Exercise goal:
Look for the line containing "Select All Inspections view" in the listing below; from there, output every line exactly, the last one included.

----

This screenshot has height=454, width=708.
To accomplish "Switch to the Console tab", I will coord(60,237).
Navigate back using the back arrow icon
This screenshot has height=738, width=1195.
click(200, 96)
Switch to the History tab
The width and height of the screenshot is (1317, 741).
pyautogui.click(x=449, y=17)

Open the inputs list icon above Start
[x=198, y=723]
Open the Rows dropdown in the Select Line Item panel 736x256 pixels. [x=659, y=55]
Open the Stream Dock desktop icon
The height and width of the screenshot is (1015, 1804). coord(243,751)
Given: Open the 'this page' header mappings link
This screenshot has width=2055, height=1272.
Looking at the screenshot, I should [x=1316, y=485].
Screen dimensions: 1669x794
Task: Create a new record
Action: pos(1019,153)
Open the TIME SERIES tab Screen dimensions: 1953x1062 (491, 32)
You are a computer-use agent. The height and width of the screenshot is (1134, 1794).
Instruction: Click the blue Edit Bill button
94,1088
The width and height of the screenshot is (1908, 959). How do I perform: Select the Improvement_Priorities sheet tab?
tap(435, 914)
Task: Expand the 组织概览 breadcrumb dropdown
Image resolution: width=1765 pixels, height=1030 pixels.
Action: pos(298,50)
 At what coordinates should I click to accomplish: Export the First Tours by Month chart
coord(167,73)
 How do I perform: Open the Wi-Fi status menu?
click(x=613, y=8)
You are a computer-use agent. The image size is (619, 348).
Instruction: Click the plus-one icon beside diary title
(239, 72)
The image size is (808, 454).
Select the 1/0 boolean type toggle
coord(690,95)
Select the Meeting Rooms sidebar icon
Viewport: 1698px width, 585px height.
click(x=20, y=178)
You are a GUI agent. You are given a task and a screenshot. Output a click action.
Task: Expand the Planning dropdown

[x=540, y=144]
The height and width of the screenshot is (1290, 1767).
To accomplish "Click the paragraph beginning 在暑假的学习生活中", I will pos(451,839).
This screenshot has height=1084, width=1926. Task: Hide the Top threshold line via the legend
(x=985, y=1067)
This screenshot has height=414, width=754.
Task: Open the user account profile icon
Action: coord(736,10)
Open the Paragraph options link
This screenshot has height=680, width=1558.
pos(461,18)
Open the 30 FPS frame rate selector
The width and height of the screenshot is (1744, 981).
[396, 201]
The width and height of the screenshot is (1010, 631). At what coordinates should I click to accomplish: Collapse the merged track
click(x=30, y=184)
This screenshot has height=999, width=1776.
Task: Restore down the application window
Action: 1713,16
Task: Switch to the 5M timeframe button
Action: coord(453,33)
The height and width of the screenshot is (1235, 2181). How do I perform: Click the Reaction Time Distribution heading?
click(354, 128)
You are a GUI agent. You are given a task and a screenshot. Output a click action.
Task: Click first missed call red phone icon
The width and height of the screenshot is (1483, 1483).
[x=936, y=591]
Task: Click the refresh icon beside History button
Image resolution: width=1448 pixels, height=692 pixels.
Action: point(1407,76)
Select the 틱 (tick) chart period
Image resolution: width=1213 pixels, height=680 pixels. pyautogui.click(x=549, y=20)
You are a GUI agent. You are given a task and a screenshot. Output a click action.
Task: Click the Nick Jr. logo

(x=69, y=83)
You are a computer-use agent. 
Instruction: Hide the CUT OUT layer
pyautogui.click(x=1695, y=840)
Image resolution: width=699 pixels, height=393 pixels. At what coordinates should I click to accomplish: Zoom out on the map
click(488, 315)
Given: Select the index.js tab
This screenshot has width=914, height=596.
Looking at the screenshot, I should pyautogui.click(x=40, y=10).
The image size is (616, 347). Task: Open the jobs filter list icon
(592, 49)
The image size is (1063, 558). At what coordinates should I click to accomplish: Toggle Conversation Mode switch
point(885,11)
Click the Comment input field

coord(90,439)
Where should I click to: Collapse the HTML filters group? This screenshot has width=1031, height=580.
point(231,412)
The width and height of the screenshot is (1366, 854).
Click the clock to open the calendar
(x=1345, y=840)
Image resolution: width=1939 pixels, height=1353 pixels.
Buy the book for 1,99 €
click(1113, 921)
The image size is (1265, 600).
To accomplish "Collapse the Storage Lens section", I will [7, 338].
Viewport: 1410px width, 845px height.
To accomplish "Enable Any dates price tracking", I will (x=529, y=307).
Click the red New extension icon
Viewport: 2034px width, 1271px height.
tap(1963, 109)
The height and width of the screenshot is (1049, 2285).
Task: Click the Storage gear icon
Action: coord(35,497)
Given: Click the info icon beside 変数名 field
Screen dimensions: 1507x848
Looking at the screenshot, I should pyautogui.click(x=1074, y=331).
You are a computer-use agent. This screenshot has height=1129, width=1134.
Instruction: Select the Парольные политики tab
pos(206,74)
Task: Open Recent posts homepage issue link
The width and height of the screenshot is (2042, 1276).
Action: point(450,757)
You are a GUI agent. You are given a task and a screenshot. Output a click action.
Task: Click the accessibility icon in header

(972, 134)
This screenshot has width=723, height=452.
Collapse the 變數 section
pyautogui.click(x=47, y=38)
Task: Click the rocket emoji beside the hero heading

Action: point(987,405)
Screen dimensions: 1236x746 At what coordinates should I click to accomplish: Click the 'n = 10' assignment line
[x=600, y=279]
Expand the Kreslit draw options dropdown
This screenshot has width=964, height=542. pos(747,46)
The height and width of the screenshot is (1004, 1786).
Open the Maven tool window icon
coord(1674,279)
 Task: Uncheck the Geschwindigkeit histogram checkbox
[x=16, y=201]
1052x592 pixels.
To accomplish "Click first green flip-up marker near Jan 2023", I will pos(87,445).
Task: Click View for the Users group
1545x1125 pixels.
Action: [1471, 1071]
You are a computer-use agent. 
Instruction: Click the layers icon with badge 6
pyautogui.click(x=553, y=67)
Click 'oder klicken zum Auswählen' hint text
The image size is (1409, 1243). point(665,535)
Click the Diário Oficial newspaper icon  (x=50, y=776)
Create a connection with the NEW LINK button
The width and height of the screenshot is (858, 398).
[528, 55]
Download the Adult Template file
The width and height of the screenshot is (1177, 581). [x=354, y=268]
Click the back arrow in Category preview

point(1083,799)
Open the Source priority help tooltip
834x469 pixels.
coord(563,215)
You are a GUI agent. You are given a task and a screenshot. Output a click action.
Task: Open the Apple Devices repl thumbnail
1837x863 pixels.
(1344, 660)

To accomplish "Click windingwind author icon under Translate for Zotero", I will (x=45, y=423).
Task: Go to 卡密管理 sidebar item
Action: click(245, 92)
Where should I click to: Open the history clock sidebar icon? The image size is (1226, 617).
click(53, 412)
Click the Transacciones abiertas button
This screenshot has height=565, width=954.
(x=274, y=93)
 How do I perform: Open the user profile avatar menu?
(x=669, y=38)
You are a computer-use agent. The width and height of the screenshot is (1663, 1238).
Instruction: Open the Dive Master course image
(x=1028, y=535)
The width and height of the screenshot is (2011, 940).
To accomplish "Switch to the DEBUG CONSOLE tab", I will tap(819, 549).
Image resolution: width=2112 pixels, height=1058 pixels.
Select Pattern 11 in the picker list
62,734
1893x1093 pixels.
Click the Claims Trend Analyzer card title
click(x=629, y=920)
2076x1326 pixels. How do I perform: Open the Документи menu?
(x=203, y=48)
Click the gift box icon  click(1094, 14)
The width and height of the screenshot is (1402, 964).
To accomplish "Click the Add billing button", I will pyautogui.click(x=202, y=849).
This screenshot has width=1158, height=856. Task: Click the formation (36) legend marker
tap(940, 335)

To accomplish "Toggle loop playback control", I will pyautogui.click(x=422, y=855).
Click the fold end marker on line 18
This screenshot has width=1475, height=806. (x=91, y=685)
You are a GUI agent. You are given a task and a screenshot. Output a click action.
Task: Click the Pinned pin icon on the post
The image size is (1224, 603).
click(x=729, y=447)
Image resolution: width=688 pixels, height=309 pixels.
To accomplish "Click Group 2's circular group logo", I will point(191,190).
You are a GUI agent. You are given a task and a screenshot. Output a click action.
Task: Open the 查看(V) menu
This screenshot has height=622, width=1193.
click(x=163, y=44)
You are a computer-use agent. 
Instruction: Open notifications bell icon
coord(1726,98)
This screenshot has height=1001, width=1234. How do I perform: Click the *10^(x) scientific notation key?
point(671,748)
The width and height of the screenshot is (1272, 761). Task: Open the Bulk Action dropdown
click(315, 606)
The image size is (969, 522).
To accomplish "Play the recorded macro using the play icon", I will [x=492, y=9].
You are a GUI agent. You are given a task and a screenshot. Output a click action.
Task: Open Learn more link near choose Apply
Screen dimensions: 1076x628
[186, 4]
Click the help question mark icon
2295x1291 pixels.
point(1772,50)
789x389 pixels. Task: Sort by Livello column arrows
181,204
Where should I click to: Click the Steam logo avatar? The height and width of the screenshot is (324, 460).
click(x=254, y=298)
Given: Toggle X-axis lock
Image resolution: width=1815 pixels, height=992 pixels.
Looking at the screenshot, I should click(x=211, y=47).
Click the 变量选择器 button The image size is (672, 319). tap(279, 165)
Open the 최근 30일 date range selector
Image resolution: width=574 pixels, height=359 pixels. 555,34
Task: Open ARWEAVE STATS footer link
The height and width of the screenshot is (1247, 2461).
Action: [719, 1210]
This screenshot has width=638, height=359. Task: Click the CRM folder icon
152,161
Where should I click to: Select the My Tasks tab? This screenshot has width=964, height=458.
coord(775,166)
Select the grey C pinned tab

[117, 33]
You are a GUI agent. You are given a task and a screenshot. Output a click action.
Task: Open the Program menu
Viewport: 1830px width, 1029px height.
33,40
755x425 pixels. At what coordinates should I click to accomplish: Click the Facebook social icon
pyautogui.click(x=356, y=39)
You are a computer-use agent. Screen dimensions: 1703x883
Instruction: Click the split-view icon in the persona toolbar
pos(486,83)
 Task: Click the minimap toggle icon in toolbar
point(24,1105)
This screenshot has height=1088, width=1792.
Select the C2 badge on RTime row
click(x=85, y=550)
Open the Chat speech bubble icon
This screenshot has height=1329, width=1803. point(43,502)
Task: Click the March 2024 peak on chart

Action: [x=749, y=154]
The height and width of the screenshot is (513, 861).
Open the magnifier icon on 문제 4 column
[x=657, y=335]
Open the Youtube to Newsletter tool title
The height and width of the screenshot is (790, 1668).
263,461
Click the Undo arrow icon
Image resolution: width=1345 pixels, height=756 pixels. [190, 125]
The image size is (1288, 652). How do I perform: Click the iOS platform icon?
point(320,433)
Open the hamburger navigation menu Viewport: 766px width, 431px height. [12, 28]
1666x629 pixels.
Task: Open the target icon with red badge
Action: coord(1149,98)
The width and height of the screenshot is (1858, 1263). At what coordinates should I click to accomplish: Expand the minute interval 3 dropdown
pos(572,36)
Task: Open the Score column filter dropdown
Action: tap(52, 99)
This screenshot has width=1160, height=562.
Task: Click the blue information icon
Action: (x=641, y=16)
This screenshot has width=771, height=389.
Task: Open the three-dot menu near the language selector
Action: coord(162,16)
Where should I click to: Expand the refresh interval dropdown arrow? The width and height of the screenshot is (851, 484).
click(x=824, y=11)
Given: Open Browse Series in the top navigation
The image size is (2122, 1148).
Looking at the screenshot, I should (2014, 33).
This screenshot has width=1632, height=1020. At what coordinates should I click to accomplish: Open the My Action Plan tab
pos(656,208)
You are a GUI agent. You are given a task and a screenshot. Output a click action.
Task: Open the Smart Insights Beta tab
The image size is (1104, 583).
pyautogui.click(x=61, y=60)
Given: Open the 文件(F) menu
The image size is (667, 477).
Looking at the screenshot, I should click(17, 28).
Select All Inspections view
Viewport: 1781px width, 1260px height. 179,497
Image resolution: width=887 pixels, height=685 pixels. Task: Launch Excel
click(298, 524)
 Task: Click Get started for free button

----

Solution:
Select All Inspections view
Viewport: 1781px width, 1260px height. 179,497
Image resolution: width=887 pixels, height=685 pixels. Task: Launch Excel
click(298, 524)
 Task: Click Get started for free button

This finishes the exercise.